_Exercice écrit A_
Répondez aux questions suivantes à partir du texte sur les lutins :
(i) Dans quel pays le contact avec le petit peuple facétieux est-il quotidien ?
(ii) Que fait la grand-mère de Reykjavik évoquée dans le texte ?
(iii) Quel ouvrage est préconisé pour rencontrer des lutins en Bretagne ?
_Exercice écrit B_
Indiquez si chacune des affirmations suivantes s'accorde avec le texte sur les lutins, en citant les mots qui le prouvent :
(i) On croise un lutin plus souvent en vrai qu'en image.
(ii) Le texte rapproche la grand-mère de Reykjavik d'une vieille dame de Paris qui papote avec des pigeons.
(iii) En Bretagne, il est jugé plus prudent d'emporter un manuel de lutinologie à jour.
_Exercice écrit C_
Reprenez le texte sur les lutins à la suite de sa dernière phrase.

_Extrait du texte_
* * *

Comme les papillons, c’est plus souvent en image qu’en vrai qu’il arrive de croiser un lutin. Les plus chanceux font le voyage d’Islande, où le contact avec ce petit peuple facétieux est quotidien : une grand-mère de Reykjavik qui nourrit un troll du quartier, c’est aussi banal qu’une vieille dame de Paris papotant avec les pigeons de son square. Voir ce reportage sur le tourisme elfique en Islande.
En restant en Bretagne, pour mettre toutes les chances de son côté, il est plus prudent de se munir du manuel de lutinologie le plus à jour : je préconise « Vie et mœurs des lutins bretons » (Françoise Morvan).

* * *

_Données enregistrées_

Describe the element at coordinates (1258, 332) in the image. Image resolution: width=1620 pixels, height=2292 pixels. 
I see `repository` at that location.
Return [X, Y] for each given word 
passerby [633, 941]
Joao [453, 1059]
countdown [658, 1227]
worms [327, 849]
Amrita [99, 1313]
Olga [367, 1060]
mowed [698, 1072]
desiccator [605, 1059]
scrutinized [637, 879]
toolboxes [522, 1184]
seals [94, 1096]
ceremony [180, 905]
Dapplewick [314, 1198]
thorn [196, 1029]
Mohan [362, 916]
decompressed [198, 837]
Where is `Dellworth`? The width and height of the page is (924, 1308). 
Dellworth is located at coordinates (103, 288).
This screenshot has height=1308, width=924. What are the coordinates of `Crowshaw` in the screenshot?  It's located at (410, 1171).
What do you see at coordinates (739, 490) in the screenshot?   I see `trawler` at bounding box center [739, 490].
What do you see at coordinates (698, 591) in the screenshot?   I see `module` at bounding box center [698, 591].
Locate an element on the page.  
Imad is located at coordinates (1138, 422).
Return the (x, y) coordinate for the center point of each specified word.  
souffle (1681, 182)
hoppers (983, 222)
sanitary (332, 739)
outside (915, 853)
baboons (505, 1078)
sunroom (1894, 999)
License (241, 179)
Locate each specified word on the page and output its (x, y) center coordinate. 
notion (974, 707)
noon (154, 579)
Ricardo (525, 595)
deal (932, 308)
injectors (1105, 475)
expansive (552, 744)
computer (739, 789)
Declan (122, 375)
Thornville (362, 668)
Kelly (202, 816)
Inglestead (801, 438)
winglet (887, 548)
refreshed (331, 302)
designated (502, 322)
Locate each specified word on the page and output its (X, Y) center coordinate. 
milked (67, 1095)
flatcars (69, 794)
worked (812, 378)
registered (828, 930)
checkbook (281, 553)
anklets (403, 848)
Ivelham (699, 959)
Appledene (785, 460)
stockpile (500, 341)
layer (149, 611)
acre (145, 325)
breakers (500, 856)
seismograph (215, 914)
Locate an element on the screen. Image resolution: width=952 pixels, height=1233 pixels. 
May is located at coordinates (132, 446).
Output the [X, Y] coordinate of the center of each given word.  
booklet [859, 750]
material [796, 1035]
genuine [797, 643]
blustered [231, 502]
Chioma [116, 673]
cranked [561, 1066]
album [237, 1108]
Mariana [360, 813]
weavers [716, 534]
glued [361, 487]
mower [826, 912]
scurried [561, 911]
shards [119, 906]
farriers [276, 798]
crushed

* * *

_Réponse A_
(i) En Islande.
(ii) Elle nourrit un troll du quartier.
(iii) « Vie et mœurs des lutins bretons » de Françoise Morvan.

_Réponse B_
(i) Non : « c’est plus souvent en image qu’en vrai qu’il arrive de croiser un lutin ».
(ii) Oui : « c’est aussi banal qu’une vieille dame de Paris papotant avec les pigeons de son square ».
(iii) Oui : « il est plus prudent de se munir du manuel de lutinologie le plus à jour ».

_Réponse C_
De moins en moins de lutins
Autrefois, les lutins étaient partout chez eux et occupaient toutes les niches écologiques, avec une variété de noms qui égalent celles des fromages AOC. Si on fait le bilan actuel niche par niche, c’est accablant :
- Lutins des maisons rustiques, que les Romains appelaient Pénates (d’où l’expression « je vais enfin retrouver mes Pénates », quand on rentre d’un long exil) : dans les recoins sombres des chaumières de terre battue, éclairées par le foyer crépitant, dans les granges sentant le foin et la paille, il y avait toujours quelque chose à chiper discrètement, et en échange les plus serviables vous avançaient les corvées ménagères. Nos baies vitrées se reflétant sur la surface de nos meubles Ikéa, la lumière crue de nos lampes électriques ne laissant aucune chance à la pénombre, nos garages cimentés : très peu pour eux. Nous avons heureusement l’électro-ménager pour nous consoler de leur absence.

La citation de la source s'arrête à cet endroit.